Notre communauté avait notamment besoin d’un lieu sécuritaire pour les personnes qui utilisent du crystal meth, comme un centre de jour ouvert l’après-midi. Il était important d’avoir un tel endroit, car les services s’adressant à ces personnes se font rares dans la région, et nous voulions offrir un programme à bas seuil d’accessibilité. Il est primordial que ces personnes aient leur propre espace où elles se sentent libres d’être elles-mêmes et où elles sont entourées de pairs qui ne les jugeront pas. Les usagers et usagères doivent se sentir libres de s’exprimer et le personnel qualifié de notre organisme est là pour les soutenir et les écouter.

Que fait votre organisme pour fournir des services aux personnes qui utilisent des stimulants? Quels changements ont été apportés à vos services, le cas échéant, pour mieux répondre à leurs besoins?

Notre organisme a décidé de réserver trois plages horaires l’après-midi, de midi à quinze heures, les lundi, mercredi et vendredi, pour les personnes qui utilisent du crystal meth. Pendant ces heures d’accueil, nous nous efforçons de rendre l’espace plus confortable pour elles, en tamisant les lumières par exemple ou en nous assurant que des pièces calmes sont disponibles. Nous avons aussi mis sur pied un groupe de cyclistes, des groupes d’art et des séances d’assemblage de trousses de réduction des méfaits pendant ces plages horaires. Finalement, nous mettons à leur disposition des douches et un service de lessive.
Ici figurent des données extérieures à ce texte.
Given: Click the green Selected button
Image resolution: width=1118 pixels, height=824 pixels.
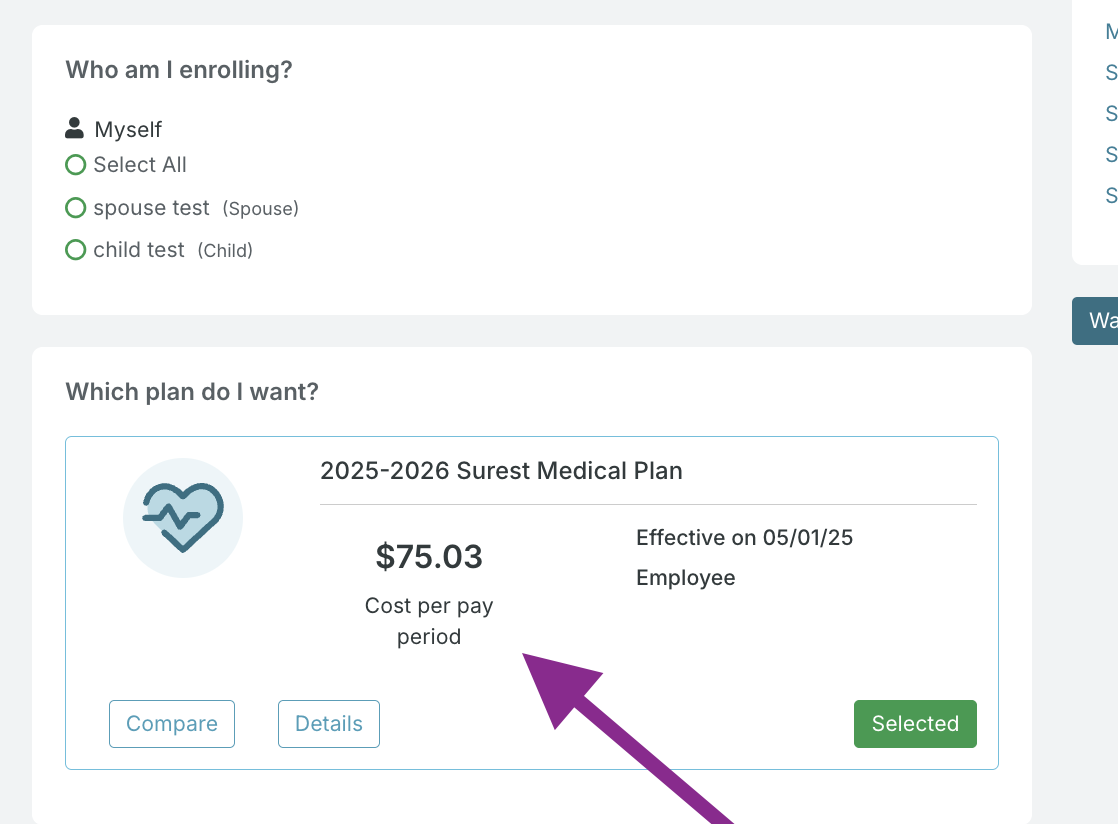Looking at the screenshot, I should (x=915, y=724).
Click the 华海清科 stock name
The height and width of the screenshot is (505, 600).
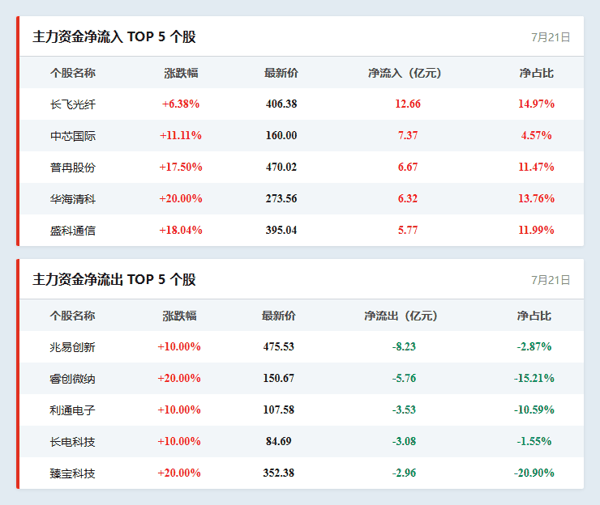73,199
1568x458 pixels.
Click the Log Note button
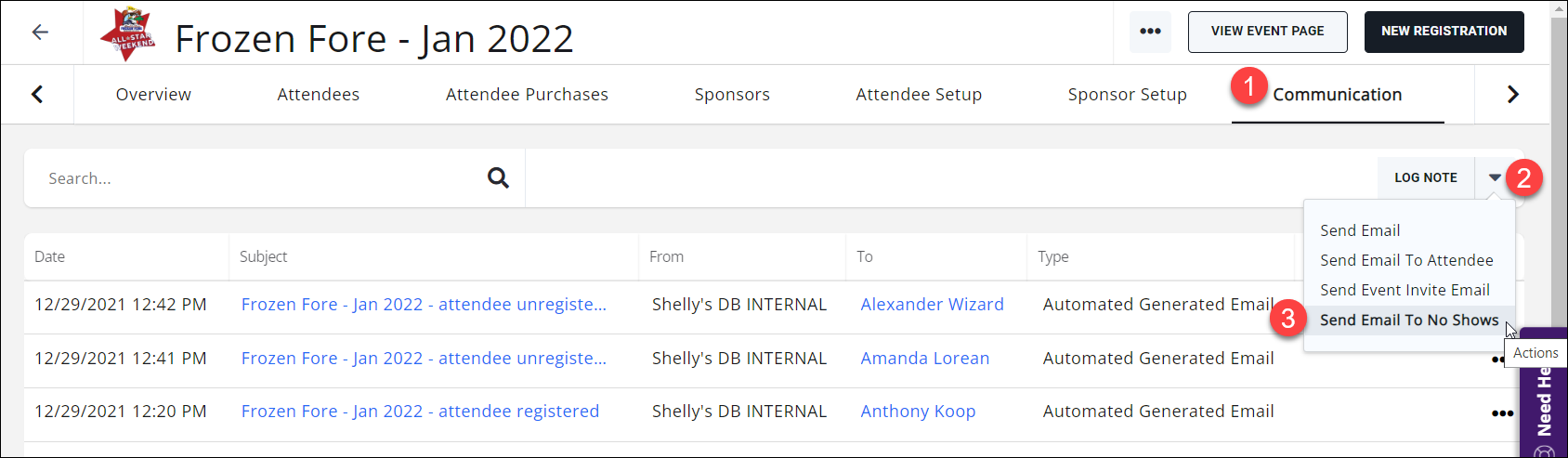click(x=1425, y=177)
Du personnel assure la continuité sur place, mais ce sont des pairs qui gèrent le service et qui vont vers les gens. Un médecin rencontre des patient·e·s sur place le lundi et un·e infirmier·ère est présent·e quatre jours par semaine.
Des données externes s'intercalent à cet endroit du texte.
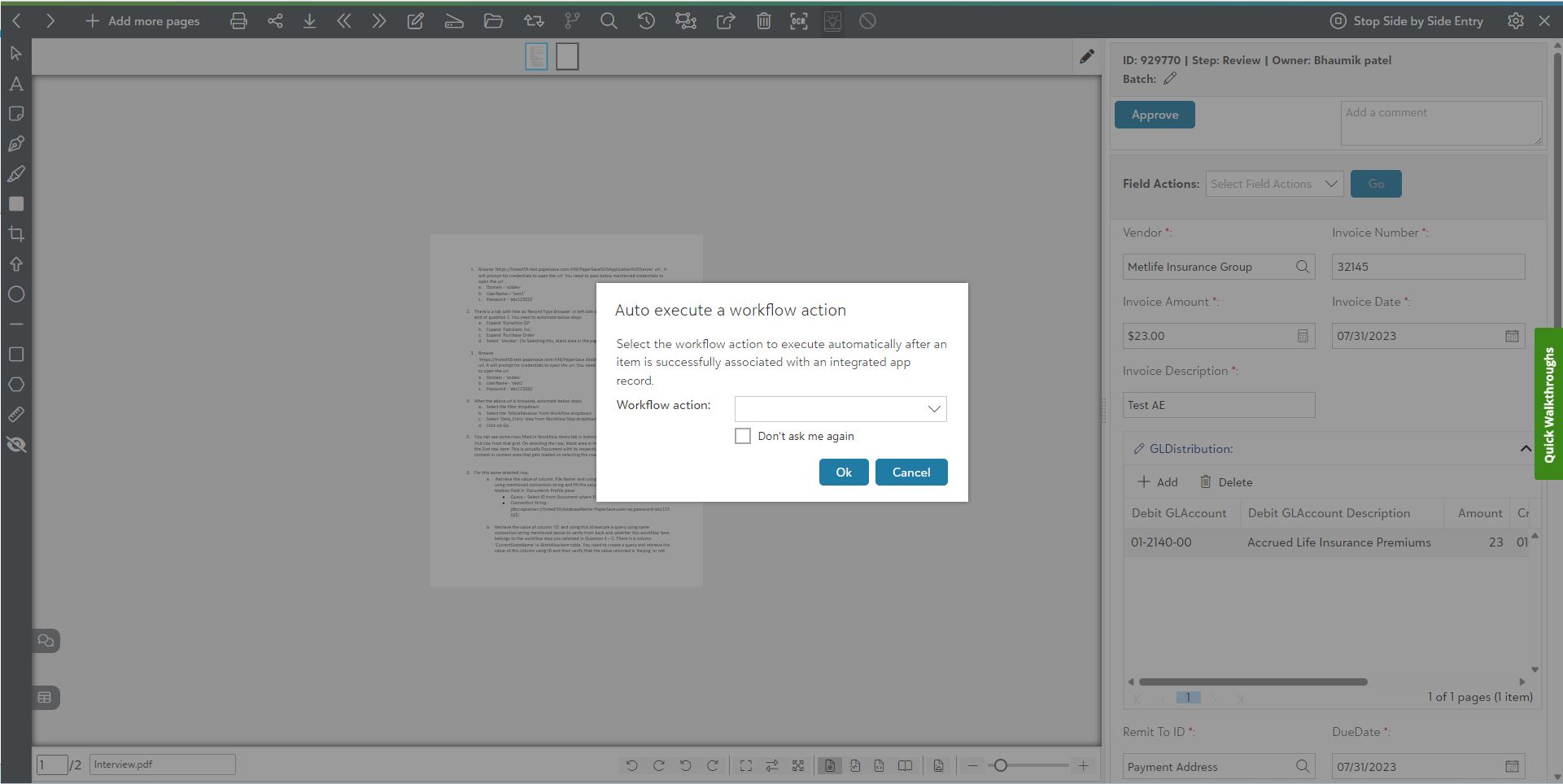Click the Ok button in dialog
Viewport: 1563px width, 784px height.
(844, 473)
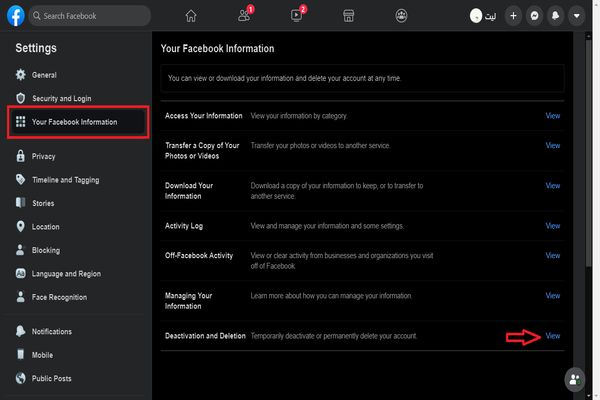Select Your Facebook Information menu item
The width and height of the screenshot is (600, 400).
(x=76, y=122)
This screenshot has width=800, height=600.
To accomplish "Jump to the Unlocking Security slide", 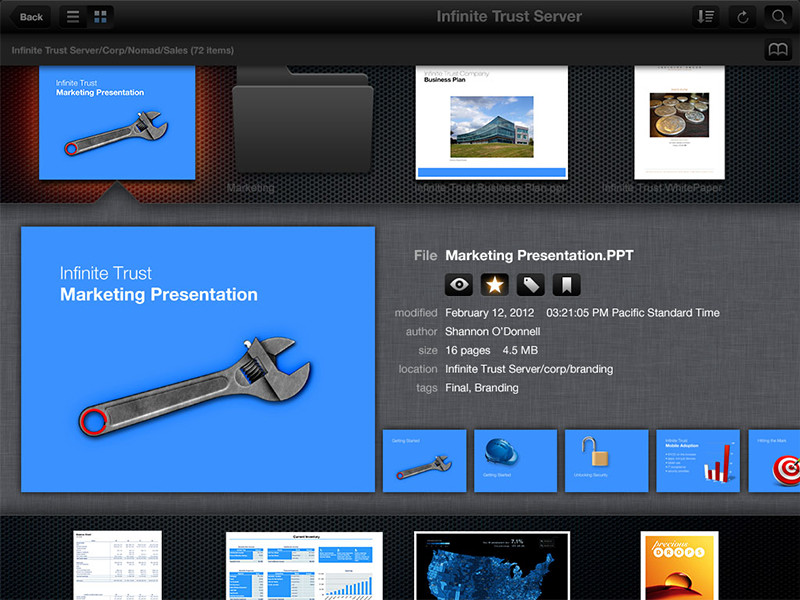I will pos(607,461).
Quelles difficultés avez-vous rencontrées en offrant ces services? Quelles leçons pourriez-vous transmettre à ceux et celles qui travaillent auprès des personnes qui utilisent des stimulants?

La COVID-19 nous a obligé·e·s à réduire le nombre de personnes qui peuvent entrer sur les lieux. Nous avons également dû assurer les gens que la police ne serait pas présente sur place et que l’espace était sécuritaire pour tout le monde.

À travers cette expérience, nous avons appris qu’il faut du temps pour mettre en place un programme destiné aux personnes qui utilisent du crystal meth et que cela implique d’apporter quelques changements dans la manière dont les programmes sont dispensés. Quelques autres leçons que nous avons tirées :

  • Lorsque nous nous préparons à fermer le centre de jour, il faut donner aux gens plus de temps pour se préparer à partir et rassembler leurs affaires que pour les autres client·e·s. Plutôt que d’annoncer la fermeture 15 minutes avant la fin, nous avertissons maintenant les gens une heure à l’avance.
  • Lorsqu’une personne parle, il est important de la laisser terminer ce qu’elle a commencé à dire et de ne pas l’interrompre en présumant avoir déjà compris ses propos. On renforce ainsi la relation et on lui permet de s’exprimer.

Nous ne disons jamais « oui » si nous doutons de la réponse à une question qu’on nous pose. Ainsi, on évite les déceptions lorsqu’un problème ne peut être résolu comme on l’aurait espéré. Nous préférons dire que nous allons voir ce que nous pouvons faire ou que nous allons creuser la question, puis nous faisons un suivi avec un plan. Nous nous efforçons de ne jamais décevoir quelqu’un, car cela pourrait nuire au rapport et à la confiance que nous avons bâtis jusqu’à présent.